• [TEXTE À LIRE]
La justice française a autorisé mercredi l'extradition de François Compaoré vers le Burkina Faso, où ce frère de l'ex-président déchu Blaise Compaoré est mis en cause dans l'enquête sur l'assassinat en 1998 du journaliste Norbert Zongo, affaire symbole pour la société civile qui réclame depuis des années "vérité et justice".

Mais d'autres étapes demeurent avant que François Compaoré ne soit extradé à la demande de son pays. Sa défense a immédiatement indiqué qu'elle allait former un pourvoi en cassation, après cette décision de la cour d'appel de Paris. Pour être effective, une extradition doit aussi faire l'objet d'un décret du gouvernement français.

Alors qu'il enquêtait à l'époque sur la mort de David Ouédraogo - chauffeur de François Compaoré -, le journaliste d'investigation burkinabè Norbert Zongo, 49 ans, et trois personnes qui l'accompagnaient avaient été retrouvés morts calcinés dans leur véhicule le 13 décembre 1998 à Sapouy (sud du Burkina Faso).

Comme l'affaire de l'assassinat de l'ex-président burkinabè Thomas Sankara en 1987, le meurtre de Zongo garde une forte charge symbolique au Burkina, où la société civile a ces dernières années organisé nombre de manifestations et mobilisations pour réclamer la fin de l'impunité concernant la mort de ce journaliste.

A Koudougou, sa ville natale, son nom a même été donné à une avenue et à l'Université publique de la ville.

"Pour nous, c'est vraiment un sentiment de joie, après vingt ans de combat, c'est la plus grosse victoire d'étape", a réagi auprès de l'AFP Guy-Hervé Kam, porte-parole du Balai citoyen, ONG burkinabè militant pour la démocratie et la bonne gouvernance. "A partir de maintenant, on peut considérer que le moment où toutes les personnes impliquées dans l'assassinat de Norbert Zongo auront à répondre devant la justice burkinabè n'est plus loin", a-t-il salué.

Classé en 2003, après un "non-lieu" en faveur du seul inculpé, le dossier Zongo a été rouvert à la faveur de la chute de Blaise Compaoré fin octobre 2014, chassé par la rue après 27 ans au pouvoir. François Compaoré s'était enfui du Burkina lors de cette insurrection populaire. Il s'était réfugié en Côte d'Ivoire et avait obtenu la nationalité ivoirienne.

• [CONSIGNES]
1. D'après le texte sur l'affaire Zongo, en quelle année le dossier a-t-il été classé ?
2. Dans les enregistrements, remplacez «GUI agent» par «UI agent» en recopiant les lignes qui commencent à celle qui contient «will tap(120, 401).» et se terminent à celle qui contient «point(324,490)», sans rien modifier d'autre.
Les enregistrements n'ont aucun lien avec le texte sur l'affaire Zongo.

• [DONNÉES DE L'EXERCICE]
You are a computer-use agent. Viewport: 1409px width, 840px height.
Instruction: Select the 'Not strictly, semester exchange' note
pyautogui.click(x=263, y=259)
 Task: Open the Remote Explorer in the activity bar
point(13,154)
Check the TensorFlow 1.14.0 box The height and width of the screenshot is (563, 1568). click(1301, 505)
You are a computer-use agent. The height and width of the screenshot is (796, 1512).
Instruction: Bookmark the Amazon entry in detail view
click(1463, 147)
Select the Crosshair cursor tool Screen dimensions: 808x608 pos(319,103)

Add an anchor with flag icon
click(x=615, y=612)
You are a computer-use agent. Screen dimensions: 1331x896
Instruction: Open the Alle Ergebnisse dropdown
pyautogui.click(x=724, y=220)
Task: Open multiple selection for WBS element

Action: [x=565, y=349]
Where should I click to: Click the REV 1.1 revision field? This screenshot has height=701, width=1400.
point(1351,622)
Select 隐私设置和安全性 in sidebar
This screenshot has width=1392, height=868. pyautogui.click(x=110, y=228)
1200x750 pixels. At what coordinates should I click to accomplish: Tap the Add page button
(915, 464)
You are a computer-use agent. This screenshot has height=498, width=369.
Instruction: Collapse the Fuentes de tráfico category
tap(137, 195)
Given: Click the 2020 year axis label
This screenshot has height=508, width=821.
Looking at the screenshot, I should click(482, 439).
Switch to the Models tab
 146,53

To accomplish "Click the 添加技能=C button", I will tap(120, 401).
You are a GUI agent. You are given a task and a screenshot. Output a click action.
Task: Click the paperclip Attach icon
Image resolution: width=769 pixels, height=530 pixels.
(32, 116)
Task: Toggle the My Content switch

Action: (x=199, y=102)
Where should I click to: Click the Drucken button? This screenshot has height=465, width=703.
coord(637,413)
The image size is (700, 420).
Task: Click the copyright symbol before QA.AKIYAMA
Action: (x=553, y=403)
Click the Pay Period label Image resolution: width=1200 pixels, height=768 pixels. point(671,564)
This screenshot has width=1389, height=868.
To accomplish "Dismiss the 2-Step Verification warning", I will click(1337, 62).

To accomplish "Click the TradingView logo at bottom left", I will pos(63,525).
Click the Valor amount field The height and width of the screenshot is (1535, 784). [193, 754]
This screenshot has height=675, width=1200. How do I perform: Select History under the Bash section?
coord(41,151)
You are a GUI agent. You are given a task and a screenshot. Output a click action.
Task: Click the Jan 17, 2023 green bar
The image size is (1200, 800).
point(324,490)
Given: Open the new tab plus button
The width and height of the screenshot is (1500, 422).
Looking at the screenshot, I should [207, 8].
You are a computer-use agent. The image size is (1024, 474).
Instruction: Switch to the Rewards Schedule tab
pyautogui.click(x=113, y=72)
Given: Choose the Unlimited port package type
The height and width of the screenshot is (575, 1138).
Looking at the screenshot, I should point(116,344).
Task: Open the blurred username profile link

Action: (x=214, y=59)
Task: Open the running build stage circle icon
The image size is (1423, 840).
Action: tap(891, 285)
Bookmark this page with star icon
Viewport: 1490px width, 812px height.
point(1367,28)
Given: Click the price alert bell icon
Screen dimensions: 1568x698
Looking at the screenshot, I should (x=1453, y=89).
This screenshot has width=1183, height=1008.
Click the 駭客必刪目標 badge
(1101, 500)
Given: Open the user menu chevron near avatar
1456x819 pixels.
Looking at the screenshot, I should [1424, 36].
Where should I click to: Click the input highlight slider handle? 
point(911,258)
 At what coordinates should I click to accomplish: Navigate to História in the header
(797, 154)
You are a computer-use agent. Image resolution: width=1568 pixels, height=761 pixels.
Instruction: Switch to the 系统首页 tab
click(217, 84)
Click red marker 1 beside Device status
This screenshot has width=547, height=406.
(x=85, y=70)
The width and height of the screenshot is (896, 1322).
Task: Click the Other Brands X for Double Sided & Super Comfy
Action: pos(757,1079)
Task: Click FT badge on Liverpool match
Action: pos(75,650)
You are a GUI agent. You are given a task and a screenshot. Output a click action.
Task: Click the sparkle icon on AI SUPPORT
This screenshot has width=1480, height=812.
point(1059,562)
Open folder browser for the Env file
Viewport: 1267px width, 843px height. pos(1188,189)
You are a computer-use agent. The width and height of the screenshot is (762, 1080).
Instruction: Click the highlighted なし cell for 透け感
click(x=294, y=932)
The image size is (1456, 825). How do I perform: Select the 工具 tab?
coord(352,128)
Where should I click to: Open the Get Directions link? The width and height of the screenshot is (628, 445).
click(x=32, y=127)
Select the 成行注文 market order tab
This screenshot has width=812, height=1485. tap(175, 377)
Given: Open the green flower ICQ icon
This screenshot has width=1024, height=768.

• [CORRIGÉS DÉTAILLÉS]
1. En 2003, après un « non-lieu » en faveur du seul inculpé.

2.
To accomplish "Click the 添加技能=C button", I will tap(120, 401).
You are a UI agent. You are given a task and a screenshot. Output a click action.
Task: Click the paperclip Attach icon
Image resolution: width=769 pixels, height=530 pixels.
(32, 116)
Task: Toggle the My Content switch

Action: (x=199, y=102)
Where should I click to: Click the Drucken button? This screenshot has height=465, width=703.
coord(637,413)
The image size is (700, 420).
Task: Click the copyright symbol before QA.AKIYAMA
Action: (x=553, y=403)
Click the Pay Period label Image resolution: width=1200 pixels, height=768 pixels. point(671,564)
This screenshot has width=1389, height=868.
To accomplish "Dismiss the 2-Step Verification warning", I will click(1337, 62).

To accomplish "Click the TradingView logo at bottom left", I will pos(63,525).
Click the Valor amount field The height and width of the screenshot is (1535, 784). [193, 754]
This screenshot has height=675, width=1200. How do I perform: Select History under the Bash section?
coord(41,151)
You are a UI agent. You are given a task and a screenshot. Output a click action.
Task: Click the Jan 17, 2023 green bar
The image size is (1200, 800).
point(324,490)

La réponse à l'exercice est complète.